= Miss Brown to You =

1935 song recorded by Billie Holiday

"Miss Brown to You" is a song with music composed by Richard A. Whiting and Ralph Rainger, and lyrics written by Leo Robin.

It was first recorded on July 25, 1935, by Billie Holiday accompanied by Teddy Wilson and his orchestra. This version is featured on Lady Day: The Complete Billie Holiday on Columbia 1933–1944.

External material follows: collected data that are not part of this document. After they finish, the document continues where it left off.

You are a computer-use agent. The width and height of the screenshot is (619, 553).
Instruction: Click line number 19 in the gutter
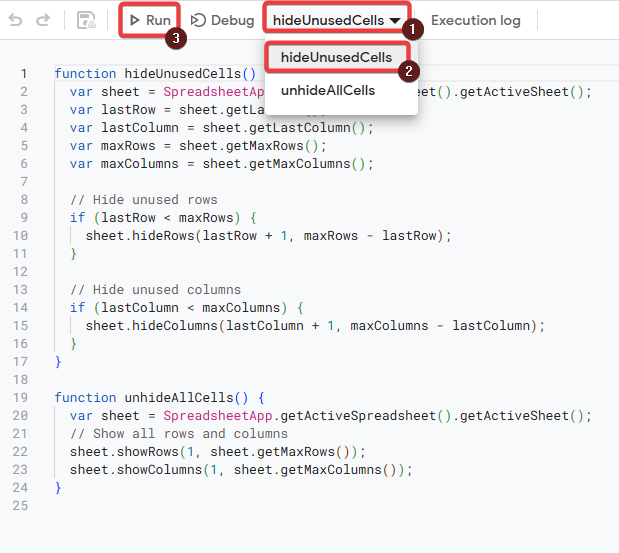coord(21,398)
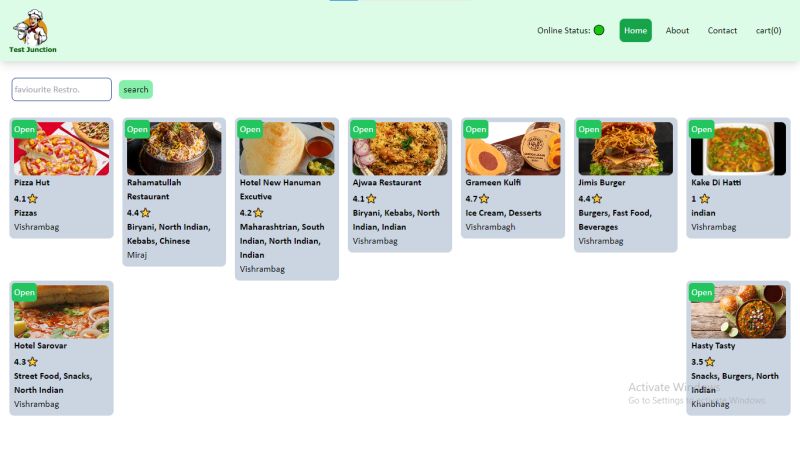Select the Ajwaa Restaurant title
This screenshot has width=800, height=449.
click(x=387, y=182)
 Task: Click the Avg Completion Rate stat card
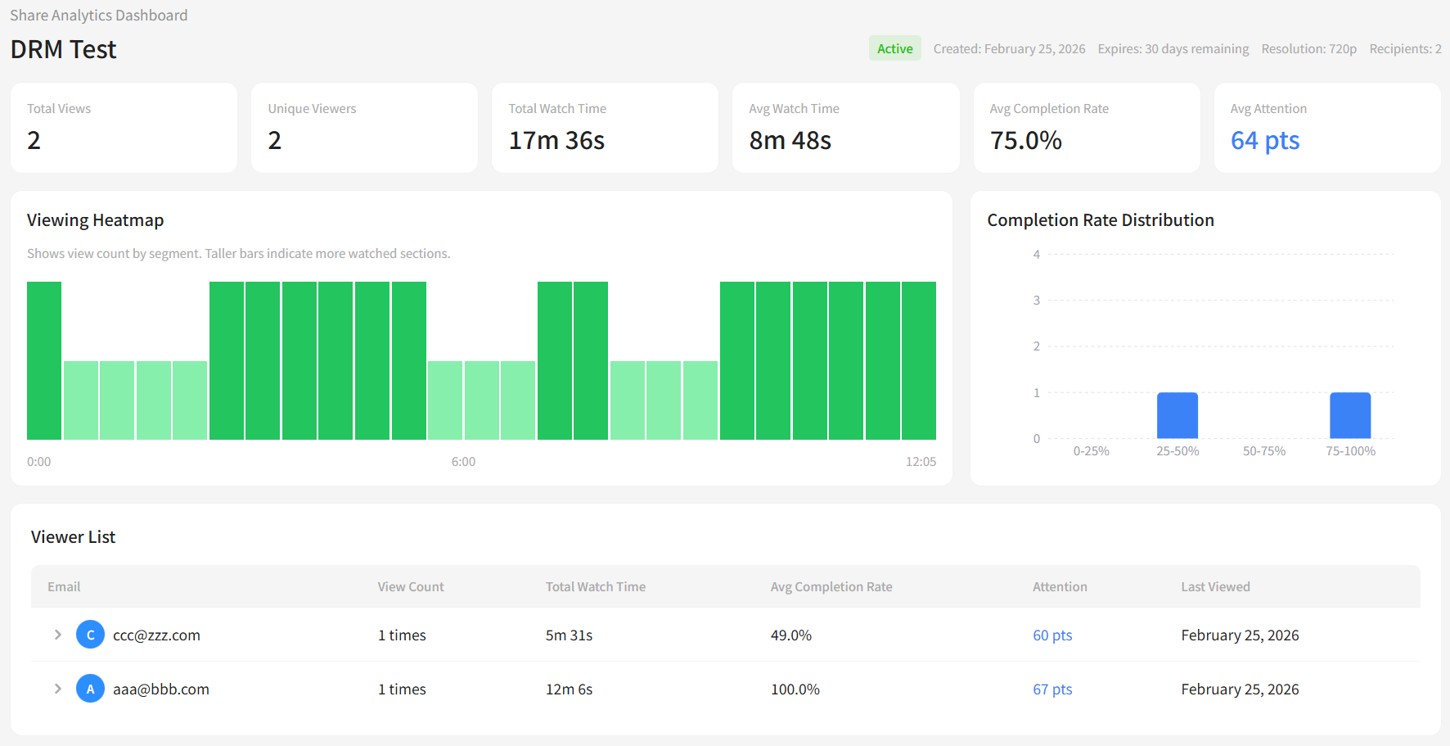pos(1086,127)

A live favorite, Holiday recorded the song many times:
- in June 1949 for the FRS radio broadcast, Just Jazz in Los Angeles with Neal Hefti on trumpet, Herbie Harper on trombone, Herbie Steward on clarinet and tenor saxophone, Jimmy Rowles on piano, Robert "Iggy" Shevak on bass, and Blinkie Garner on drums;
- on October 31, 1951, at the Storyville Club in Boston with Buster Harding on piano, John Field on bass, and Marquis Foster on drums;
- on November 10, 1956, at Carnegie Hall, New York City, with Her Orchestra formed by Roy Eldridge on trumpet, Coleman Hawkins on tenor saxophone, Carl Drinkard on piano, Kenny Burrell on guitar, Carson Smith on bass, and Chico Hamilton on drums.